La preuve incombe à l’accusé. La justice existe
La liberté d’expression est un droit fondamental en République Démocratique du Congo, cependant une fausse information constitue une infraction punissable dans la loi congolaise.
Des accusations sont relayées certes sur la toile, mais aucune de ces publications ne brandit les preuves de leurs allégations. C’est déjà un cas suspect. D’une part, des consciences conscientes savent que relayer de tels messages avec mépris exposent à de lourdes conséquences.

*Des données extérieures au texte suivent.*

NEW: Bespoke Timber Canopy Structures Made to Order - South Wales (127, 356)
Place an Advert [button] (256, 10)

Et d’autre part, cette mauvaise foi peut ternir l’image d’un innocent dont le seul but est de permettre à ses compatriotes d’obtenir des maisons à des prix forfaitaires.
Bien plus, les désaccords fonciers ne se traitent pas sur les réseaux sociaux, mais c’est un travail qui se fait minutieusement par « l’examen des titres, la traçabilité des concessions et les procédures légales selon les règles de l’État ».
D’ailleurs, l’État dans ses prérogatives a la responsabilité ultime de protéger les congolais. Si ces accusations s’avéraient vraies, alors il aurait dû se prononcer pour mettre fin à cette hémorragie. Zico MUKANGA n’est pas un parvenu dans le secteur foncier. C’est un homme qui y travaille depuis belle lurette. Le fait qu’il ne soit pas inquiété jusque-là souligne d’une reconnaissance capitale de son travail par les autorités du pays. Au cas contraire, l’on n’aurait pas entendu des petits textes partagés sur « Facebook » pour l’interrompre.
La cybercriminalité existe en RDC
L’heure des mensonges est donc révolue en République Démocratique du Congo. L’appareil judiciaire Congolais est en marche. Le service de cybercriminalité travaille aussi d’arrache-pied au niveau national. Son travail ne s’arrête pas seulement sur la traque des concepteurs des « fake news » politiques, mais il s’étend aussi sur tous les secteurs. Un bon entendeur s’aligne !
Oui. Il n’est pas interdit à plusieurs structures d’œuvrer dans le même secteur. C’est d’ailleurs cela qui fait la beauté de l’entrepreneuriat. Mais la concurrence devient moins intéressante lorsque certains se livrent à des pratiques obscures. Qui s’y prend doit s’avouer vaincu. Zico MUKANGA quant à lui, a déjà vaincu ses concurrents sur le marché. Les faits sont visibles.
Somme toute, la campagne de diabolisation montée contre Zico MUKANGA s’avoue vaincue. Les personnes averties demeurent dans la bonne voie et se battent pour assurer l’avenir de leurs enfants par des achats de terrain.